3) Strip-till will be compared to no-till in a dryland grain sorghum study of paired treatments for variable net income. We will
record: variable costs and yields to determine production incomes.
4) Twin row planting and conventional single row planting will be compared in a dryland grain study at a standard dryland
seeding rate and at a 35% higher seeding rate for canopy, stubble cover and yield. We will record: plant density, canopy cover,
mid-flowering date, plant height, maturity, grain yield, test weight, harvest tiller count and residue cover.

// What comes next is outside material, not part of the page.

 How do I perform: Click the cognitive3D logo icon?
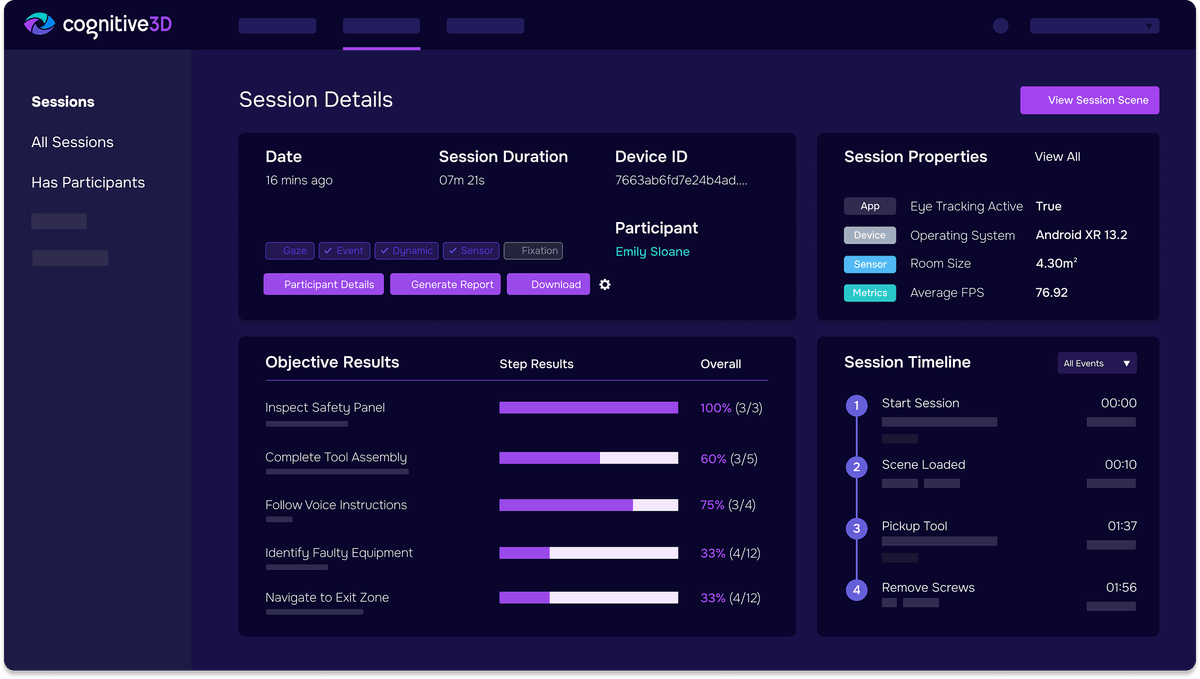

5) Cover crops planted in fallow will be compared to conventional fallow in dryland Wheat-Fallow and Wheat-Sorghum-Fallow
rotations. Winter cover crops will be planted after wheat harvest in August and terminated in April. Spring cover crops will be
planted in sorghum stubble in March and terminated in June. Cover crops for both winter and spring planting treatments will
include: grass alone, broadleaf alone, legume alone, and mixes (grasses, broadleaves and legumes) in a block with
conventional fallow. We will record: cost of cover crop seed and planting, cover crop forage yields, cover crop water use, N
analyses of cover crop forage, wheat and sorghum stands, wheat and sorghum tiller counts, test weights, grain yields and
variable net incomes of wheat and sorghum following conventional fallow and cover crops.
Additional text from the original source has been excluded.